**Source extract:**
Business Associations Outline
3 Policy Themes we will encounter:
1. What role should corporations play in society?
American society? Global Society?
What is the purpose and function of corporation and who makes the decisions?
Is there a better structure we should search for?
2. What role should democracy play in corporate governments?
Should we seek to make boards of directors more representative of society?
Should we seek to give groups (employees, community members, stakeholders) who are intimately affected by a boards’ decisions some oversight of board decisions?
3. What role should federalism play in the governance of corporations?
What is the role of state v. federal power over corporations? Why does Delaware have some much power, disproportionate to its power in the federal government?

1. Partnerships
a. General information
i. Uniform Partnership Act (UPA) – The UPA has been adopted by most states, so that the provisions governing partnerships are usually a part of state statutory law, rather than common law.
ii. Revised uniform partnership act (RUPA) – adopted in 1994 and applies to all partnerships formed after its adoption in any given state.

**Data block:**
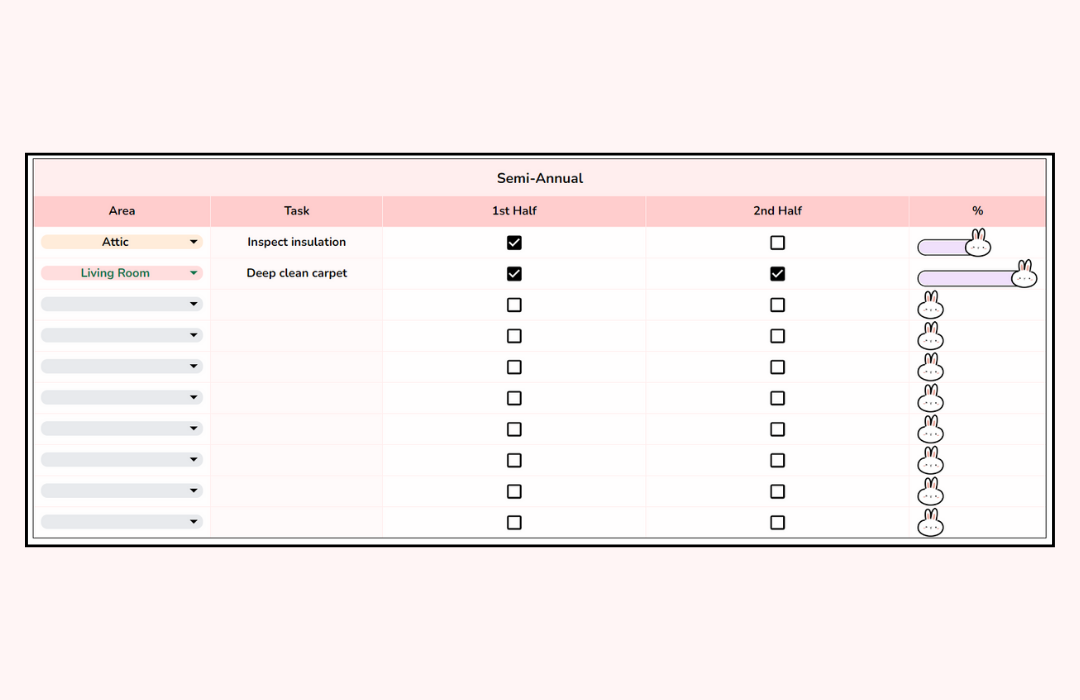Uncheck Deep clean carpet under 2nd Half

click(x=777, y=273)
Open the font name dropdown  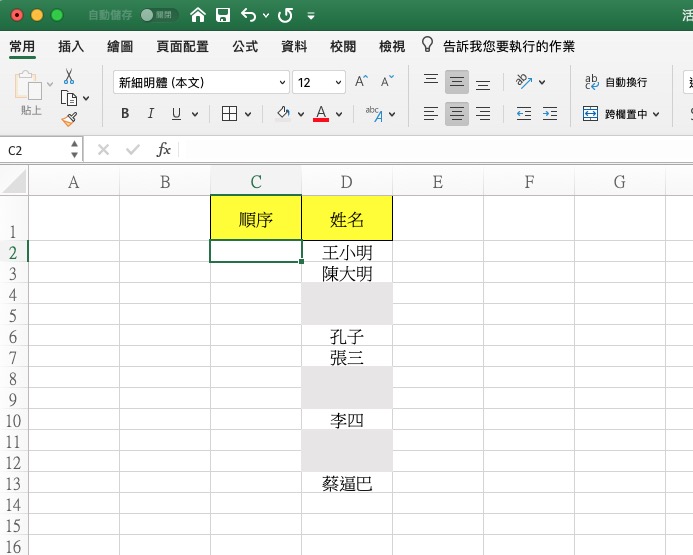point(282,83)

**Required task 1:** In the business associations outline, condense the entry beginning "i. Uniform Partnership Act (UPA)" into one sentence that keeps its main facts.
**Required task 2:**
Decide whether each statement agrees with the business associations outline, answering yes or no and quoting the deciding words:
(a) The Revised Uniform Partnership Act was adopted in 1994.
(b) The Revised Uniform Partnership Act applies only to partnerships formed before its adoption.
(c) The outline names three policy themes.

**Exercise answer 1:** Because most states have adopted the Uniform Partnership Act (UPA), partnership rules are usually part of state statutory law rather than common law.

**Exercise answer 2:**
(a) Yes: "adopted in 1994"
(b) No: "applies to all partnerships formed after its adoption in any given state"
(c) Yes: "3 Policy Themes we will encounter"